I have a broody hen that I was letting sit on some eggs. Some of her eggs were further along than others when I found her broody. 

She had two chicks earlier and was doing fine but when I got back from town I found her off the nest with the hatched babies under her, I'm assuming they flopped out of the nest (only a few inches off the ground) and she prioritized them. 

The unhatched eggs were slightly cold to the touch. I had little hope but I candled them and saw movement, these eggs don't look more than fourteen days along. I tossed them in my incubator immediately, which was already up and running. 

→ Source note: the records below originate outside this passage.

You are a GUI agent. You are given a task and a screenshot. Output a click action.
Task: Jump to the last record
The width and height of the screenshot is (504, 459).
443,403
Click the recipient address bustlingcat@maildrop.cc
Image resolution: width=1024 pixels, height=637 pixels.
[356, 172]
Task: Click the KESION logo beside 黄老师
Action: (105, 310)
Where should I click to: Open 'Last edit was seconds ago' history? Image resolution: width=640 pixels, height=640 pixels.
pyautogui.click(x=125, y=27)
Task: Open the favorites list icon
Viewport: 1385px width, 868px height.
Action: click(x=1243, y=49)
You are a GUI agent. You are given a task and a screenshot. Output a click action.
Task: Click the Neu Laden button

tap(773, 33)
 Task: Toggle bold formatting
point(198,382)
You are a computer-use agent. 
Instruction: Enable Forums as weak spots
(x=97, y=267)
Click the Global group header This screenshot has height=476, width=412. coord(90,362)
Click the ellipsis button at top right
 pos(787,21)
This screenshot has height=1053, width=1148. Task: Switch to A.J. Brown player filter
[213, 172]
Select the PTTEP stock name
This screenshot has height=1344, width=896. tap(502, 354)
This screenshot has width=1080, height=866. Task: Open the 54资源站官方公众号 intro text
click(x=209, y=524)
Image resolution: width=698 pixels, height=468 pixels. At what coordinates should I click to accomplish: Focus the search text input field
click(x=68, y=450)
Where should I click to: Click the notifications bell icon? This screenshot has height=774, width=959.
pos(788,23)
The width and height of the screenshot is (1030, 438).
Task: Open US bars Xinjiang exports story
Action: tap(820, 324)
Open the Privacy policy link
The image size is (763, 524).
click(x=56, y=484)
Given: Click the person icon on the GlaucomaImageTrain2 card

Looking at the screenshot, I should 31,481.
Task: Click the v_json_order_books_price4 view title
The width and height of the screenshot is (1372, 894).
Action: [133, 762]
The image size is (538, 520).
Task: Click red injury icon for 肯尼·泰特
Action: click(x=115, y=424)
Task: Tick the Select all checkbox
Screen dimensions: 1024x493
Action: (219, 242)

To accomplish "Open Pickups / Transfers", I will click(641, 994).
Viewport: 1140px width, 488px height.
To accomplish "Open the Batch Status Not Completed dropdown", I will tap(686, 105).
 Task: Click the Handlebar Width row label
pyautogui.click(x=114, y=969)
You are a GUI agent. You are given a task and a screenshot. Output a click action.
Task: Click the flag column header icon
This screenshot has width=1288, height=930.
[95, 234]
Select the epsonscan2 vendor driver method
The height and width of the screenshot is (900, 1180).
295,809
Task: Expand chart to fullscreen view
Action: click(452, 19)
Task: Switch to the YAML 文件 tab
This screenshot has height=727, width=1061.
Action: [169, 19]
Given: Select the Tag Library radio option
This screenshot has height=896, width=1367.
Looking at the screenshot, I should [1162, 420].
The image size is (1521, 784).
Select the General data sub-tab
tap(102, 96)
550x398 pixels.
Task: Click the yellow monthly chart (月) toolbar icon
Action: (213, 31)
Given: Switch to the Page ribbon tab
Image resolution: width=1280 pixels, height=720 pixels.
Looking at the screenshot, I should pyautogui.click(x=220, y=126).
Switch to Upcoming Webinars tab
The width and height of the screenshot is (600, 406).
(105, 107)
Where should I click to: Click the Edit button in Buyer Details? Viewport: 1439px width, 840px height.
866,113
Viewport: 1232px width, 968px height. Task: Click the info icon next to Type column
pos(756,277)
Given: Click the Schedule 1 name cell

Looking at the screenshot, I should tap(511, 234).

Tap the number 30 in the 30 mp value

Is it possible for these eggs to make it or should I even try? I'm not even sure how long mama was off the nest for.


----------



## eggbert420

Yes , they have a good chance of making it.


----------



## Pyxis

Yep, there's a pretty decent chance that they're going to do well. With them cooling off for an unknown amount of time, they may hatch a little late, but chances are high they will still hatch fine.


----------



## Kinii

That's really such a relief. I got the incubator up and running just in case she gave up on the unhatched eggs but it's just my luck she hops off them while I'm in town.


----------



## mustangrooster

Yep, they should be ok. Once my incubators power was off for 3 hours (That's me letting the eggs cool for a couple of minutes then forgetting to turn it back on ) they hatched, a little late but they still hatched.

Good luck!


----------



## Kinii

Checked on the incubator a second ago and the little ones are still moving. Feeling much better now. Just gotta wait for them to do their thing now.


----------